(Selected extract)
----

Japan funds reconstruction of bridges in St Lucia to protect its infrastructure from natural disasters

Japan funds reconstruction of bridges in St Lucia to protect its infrastructure from natural disasters

On August 9, the Japan International Cooperation Agency (JICA) signed a grant agreement with the Government of Saint Lucia in Castries, the capital city, to provide grant aid of up to ¥1.53 billion yen for the Project to Reconstruct the Bridges in Cul-De-Sac Basin.

The project will reconstruct the Cul-De-Sac Bridge located on the West Coast and the Ravine Poisson Bridge located on the East Coast Road.

Signing Ceremony
Signing Ceremony

These roads connect Castries and Hewanorra International Airport, thereby ensuring transportation that is stable even during natural disasters and contributing to socioeconomic development and arterial roads that are more resilient against natural disasters in Saint Lucia.

Saint Lucia is susceptible to disasters such as large hurricanes and floods that cause immense devastation, and in recent years, the country has suffered large economic losses, such as the $145 million US dollars (11.7 percent of the gross domestic product) in damages caused by Hurricane Tomas in October 2010 and the $70.6 million US dollars (5.3 percent of the gross domestic product) in losses resulting from torrential rains in December 2013.

The Government of Saint Lucia aims to make the country’s infrastructure more resilient, starting with the repair and improvement of damaged roads and bridges, but without adequate technology or funds to do so, it is predicted that the next time a natural disaster occurs, traffic will be impeded and the country will suffer economic losses.

----

(Data section)
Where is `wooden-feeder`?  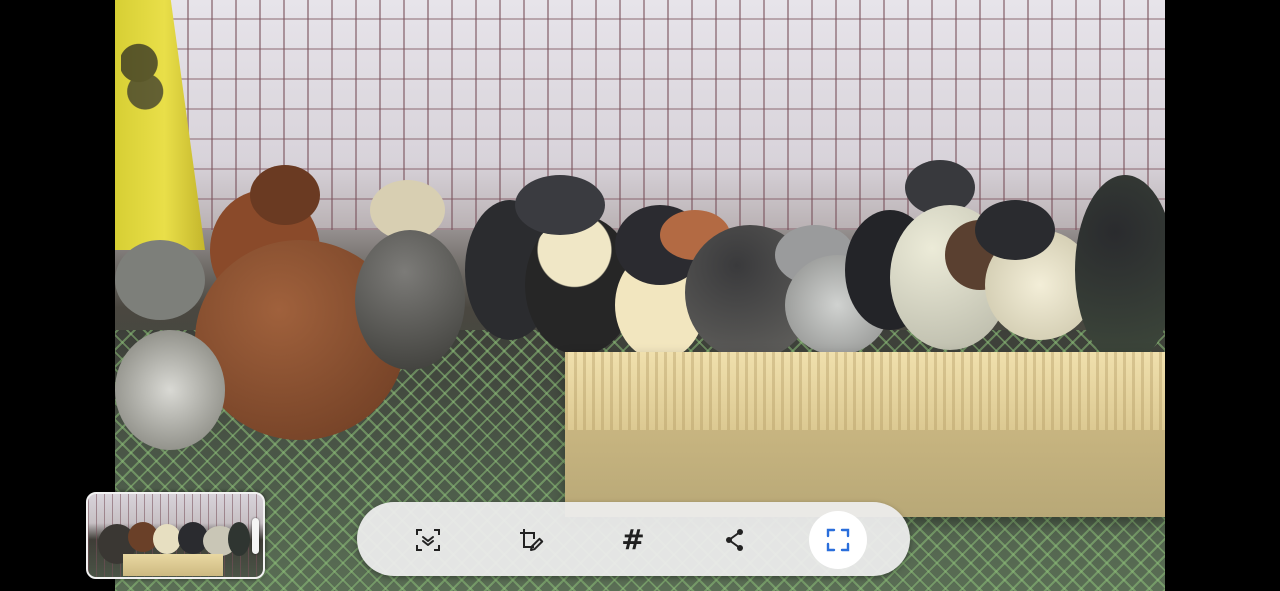
wooden-feeder is located at coordinates (865, 434). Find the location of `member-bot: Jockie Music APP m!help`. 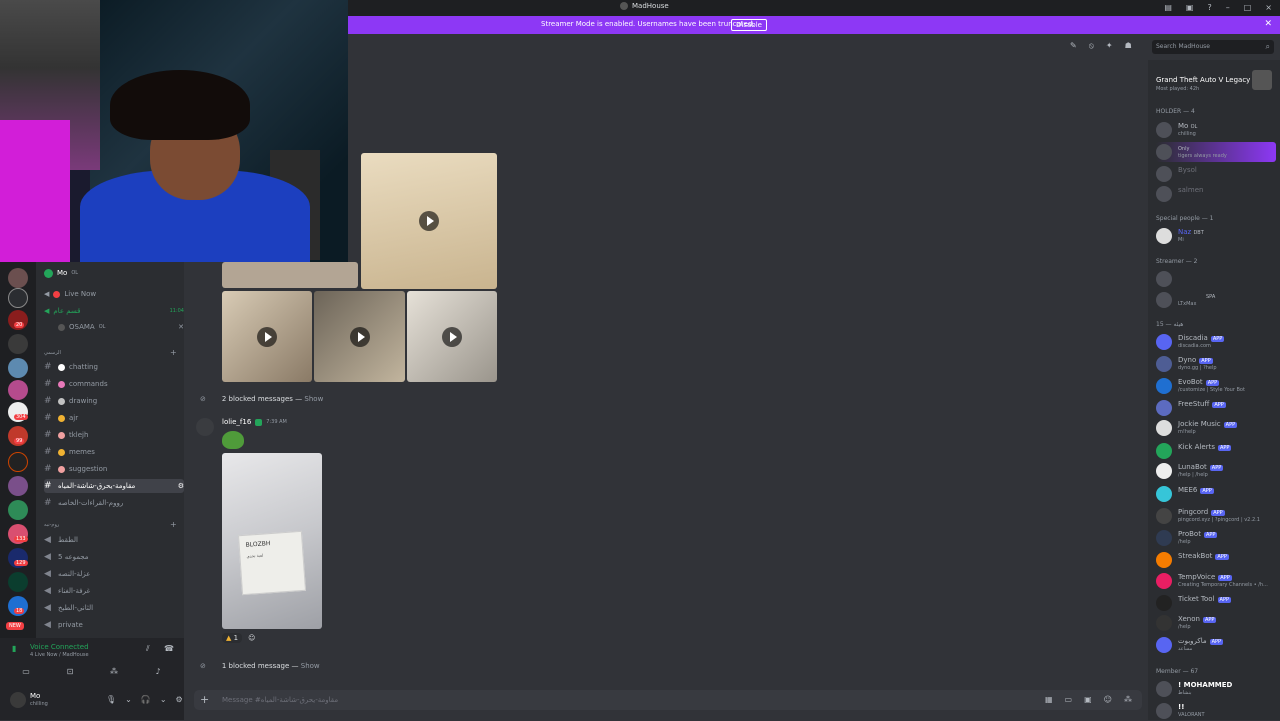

----

Continue the article on Japan's funding of bridge reconstruction in Saint Lucia, starting right after its last sentence.

The target bridges are located on the West and East Coast Roads, the two important arterial roads for goods distribution in the country, and particularly harsh floods frequently occur at both bridge locations.

The project will reduce bridge closures due to flooding and stabilize the volume of transportation by widening and lengthening the two bridges, which is expected to strengthen socioeconomic development and make the arterial road more resilient against natural disasters.

The reconstruction of the Cul-De-Sac Bridge (length: 81 meters, width: 10.5 meters, lanes: 2) and Ravine Poisson Bridge (length: 18 meters, width: 9.5 meters, lanes: 2) is estimated to take 45 months, including detailed design work and the bidding period.

The works also include levee protection construction around the bridges; construction of access roads and raising the base of existing roads.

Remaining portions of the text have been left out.